Aetna Manager, Medicare Grievance in San Antonio, Texas

Req ID: 52145BR

POSITION SUMMARY

The Grievance Manager is responsible for establishing and maintaining consistent policies and procedures to ensure compliant investigation and resolution to grievances received from Aetna Medicare members. Reviews root cause data, identifies trends, raises awareness and recommends solutions. Monitors, coaches, and develops supervisors. Collaborates and partners with peers, members of management and business partners.

FUNDAMENTAL COMPONENTS:

Manages team's productivity and resources, communicates productivity expectations and balances workload to achieve customer satisfaction through prompt/compliant handling of member grievances

Serves as a subject matter expert and mentor to team in regards to Aetna's policies and procedures, regulatory and Medicare requirements

Manages to performance measures and standards for quality service and cost effectiveness and coaches team/individuals to take appropriate action

Select staff using clearly defined requirements in terms of education, experience, technical and performance skills

Build strong functional teams through formal training, diverse assignments, coaching, mentoring and other developmental techniques

Assesses developmental needs and collaborates with others to identify and implement action plans that support the development of high performing teams and individuals

Ensures work of team meets Medicare requirements and quality measures

Contribute measurable progress to the achievement of our business units employee engagement survey results and diversity scorecard goals

Contribute to successful Medicare and Compliance audit results

BACKGROUND/EXPERIENCE DESIRED:

1-3 years supervisory experience

1-3 years Medicare experience in research and analysis of complaint processing, or experience with internal Aetna systems required.

Experience working with Medicare benefits and/or customer service required.

Excellent verbal and written communication skills

Knowledge of Medicare terminology, regulatory and compliance requirements

Product knowledge and experience with grievance requirements including Chapters 13 and 18

Strong analytical skills focusing on accuracy and attention to detail

Computer literacy in order to navigate through internal/external computer systems, including Excel and Microsoft Word

EDUCATION

The highest level of education desired for candidates in this position is a Bachelor's degree or equivalent experience.

FUNCTIONAL EXPERIENCES

Management/Management - Medicare/1-3 Years

Customer Service/Customer Service - Member Services - HMO products/1-3 Years

TECHNOLOGY EXPERIENCES

Desktop Tools/Microsoft Outlook/1-3 Years/End User

Desktop Tools/Microsoft SharePoint/1-3 Years/End User

REQUIRED SKILLS

Leadership/Driving a Culture of Compliance/ADVANCED

General Business/Communicating for Impact/ADVANCED

Leadership/Engaging and Developing People/ADVANCED

Experience working with Medicare benefits and/or customer service required

1-3 years Medicare experience in research and analysis of complaint processing, or experience with internal Aetna systems required.

DESIRED SKILLS

Leadership/Collaborating for Results/ADVANCED

Leadership/Driving Change/ADVANCED

Service/Handling Service Challenges/ADVANCED

ADDITIONAL JOB INFORMATION

Will manage a team of approximately 8 supervisors that will be located in all time zones. At times of the year when business needs require overtime of our analysts, the management team is required to work the same amount of additional hours. (weekdays and weekends) Grievance managers are also responsible for case handling and other inventory related tasks as need through the year when business needs require it. Flexible schedule, casual attire, great opportunity to learn healthcare operations and gain exposure to cross functional teams.

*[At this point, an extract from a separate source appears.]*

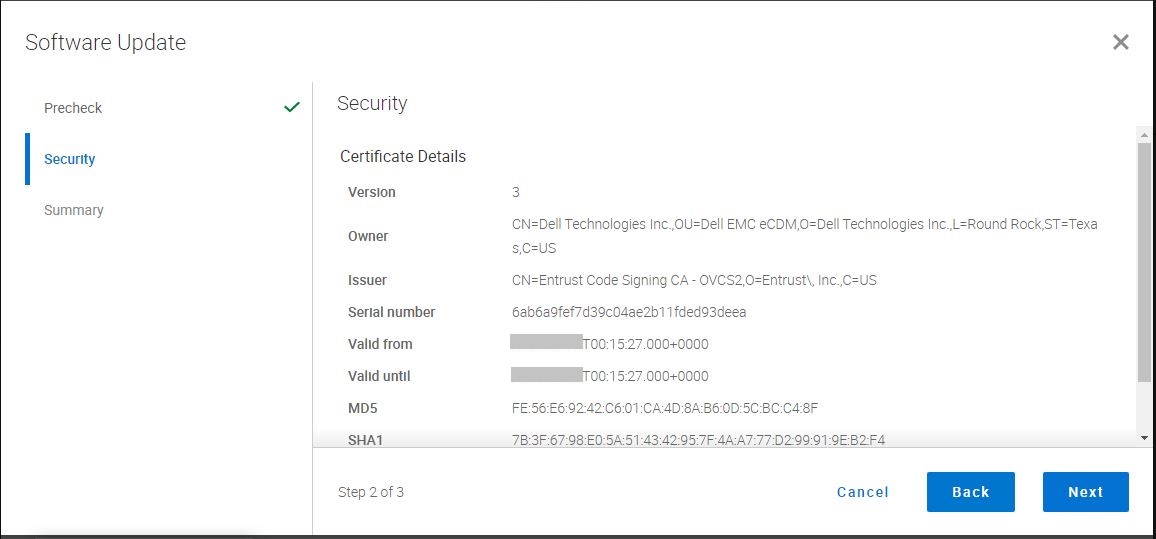
Task: Proceed with the Next button
Action: click(1085, 492)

Aetna is about more than just doing a job. This is our opportunity to re-shape healthcare for America and across the globe. We are developing solutions to improve the quality and affordability of healthcare. What we do will benefit generations to come.

We care about each other, our customers and our communities. We are inspired to make a difference, and we are committed to integrity and excellence.

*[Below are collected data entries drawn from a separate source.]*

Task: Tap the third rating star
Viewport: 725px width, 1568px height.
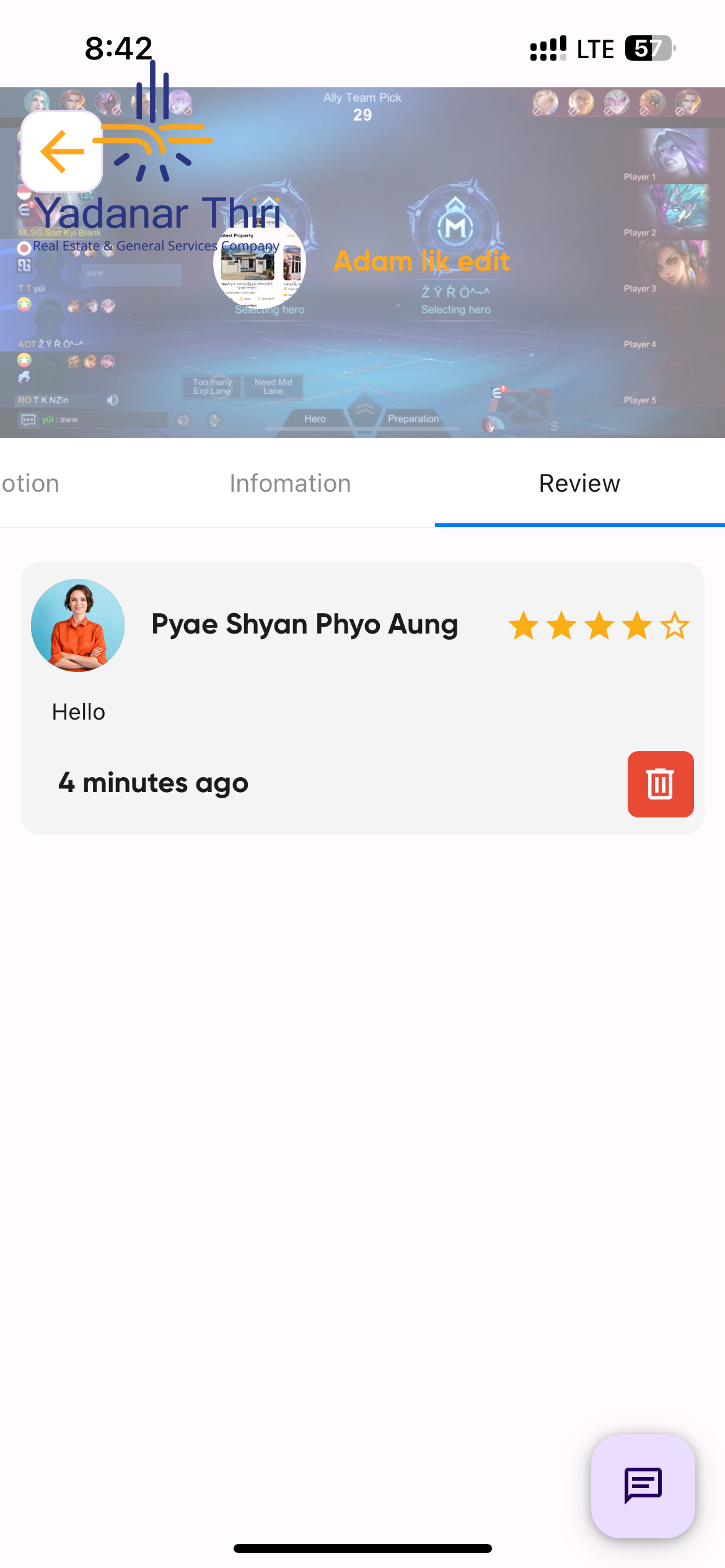Action: pyautogui.click(x=599, y=625)
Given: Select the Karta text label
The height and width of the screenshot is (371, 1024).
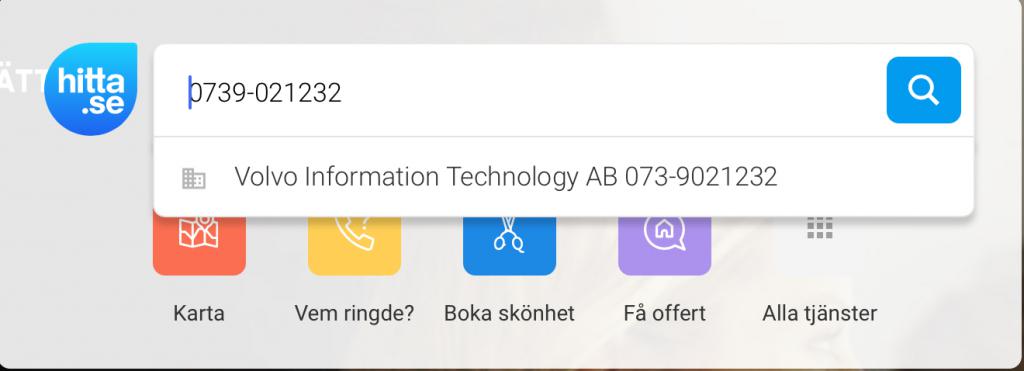Looking at the screenshot, I should coord(199,314).
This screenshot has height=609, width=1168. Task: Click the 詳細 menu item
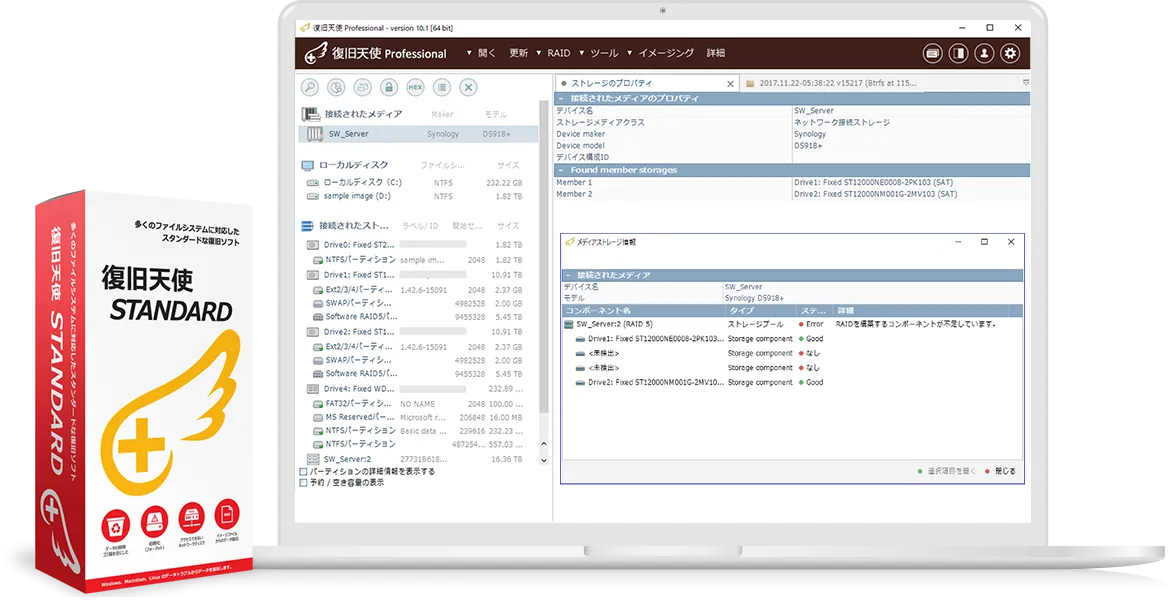point(715,53)
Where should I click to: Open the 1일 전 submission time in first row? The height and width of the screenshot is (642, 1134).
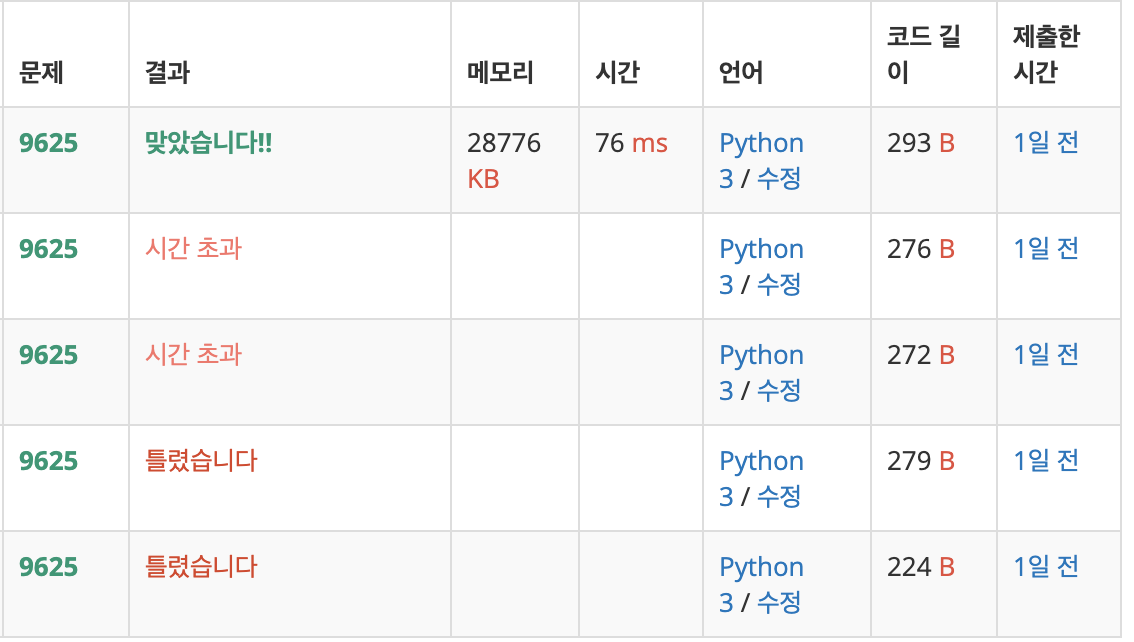coord(1044,143)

Together we will empower people to live healthier lives.

Aetna is an equal opportunity & affirmative action employer. All qualified applicants will receive consideration for employment regardless of personal characteristics or status. We take affirmative action to recruit, select and develop women, people of color, veterans and individuals with disabilities.

We are a company built on excellence. We have a culture that values growth, achievement and diversity and a workplace where your voice can be heard.

Benefit eligibility may vary by position. Click here to review the benefits associated with this position.

Aetna takes our candidate's data privacy seriously. At no time will any Aetna recruiter or employee request any financial or personal information (Social Security Number, Credit card information for direct deposit, etc.) from you via e-mail. Any requests for information will be discussed prior and will be conducted through a secure website provided by the recruiter. Should you be asked for such information, please notify us immediately.